Yapmanızı şiddetle tavsiye ediyorum.. Seveceksiniz benim gibi..
Hülya`cım geçirdiğimiz o harika gün için, o güzel sofra için sana, bu lezzet için de hem sana, hemde komşuna çok teşekkür ederim.. Azra`cımı çok öpüyorum. Benim minnoş`uma iyi bak..
O bizim bir tanemiz..
HAŞHAŞLI ISLAK KEK !
Resimdeki kek arkadaşın yaptığı kek. Benim yaptığım da aynıydı merak etmeyin.. Sadece resim çekme fırsatım olmadı..Malzemeler
- 4 Yumurta
- 1 Su Bardağı Şeker
- 1 Çay Bardağı Sıvı Yağ
- 1 Paket Şekerli Vanilya
- 1 paket kabartma tozu
- 1 Su bardağı Haşhaş
- 1 Su Bardağı İrmik
- 1 Su Bardağı Un ( az gelirse ilave edebilirsiniz 1-2 yemek kaşığı)
-
Üzerine:
- 1 paket krem santi
- 1 bardak süt
- 1 Su bardağı şeker
- 1 Su bardağı su
Hazırlanması:
- Yumurtalar buzdolabından 3-4 saat önce çıkaralım.

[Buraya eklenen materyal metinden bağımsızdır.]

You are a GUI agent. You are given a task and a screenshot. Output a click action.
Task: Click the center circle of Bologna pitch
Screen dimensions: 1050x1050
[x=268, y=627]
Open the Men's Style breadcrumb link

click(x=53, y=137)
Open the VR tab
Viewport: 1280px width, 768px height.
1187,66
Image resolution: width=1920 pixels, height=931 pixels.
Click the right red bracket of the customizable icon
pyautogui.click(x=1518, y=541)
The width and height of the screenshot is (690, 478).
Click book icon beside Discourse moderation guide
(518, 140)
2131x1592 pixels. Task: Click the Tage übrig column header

- Yumurtaları akını sarısını ayıralım. Şekerin yarısını yumurtanın sarısına, yarısını akına ekliyoruz ve ayrı ayrı cırpıyoruz..
- Daha sonra ikisini de bir birine ekliyoruz ve geri kalan malzemeleri sırayla ekleyelim ve eklerken de çırpalım, mikserin normal ayarında ( yüksek degil)
- Yağ sürülmüş borcama döküp 200 derecede ( 350 F) üzeri hafif kızarana dek pişirelim. Kürdanla da kontrol ederek pişip pişmediğini anlayabilirsiniz. ( Buraya Tık yapın borcamın boyutunu görürsünüz. ben dikdörtgen borcamda yaptım kesmesi kolay olsun deye)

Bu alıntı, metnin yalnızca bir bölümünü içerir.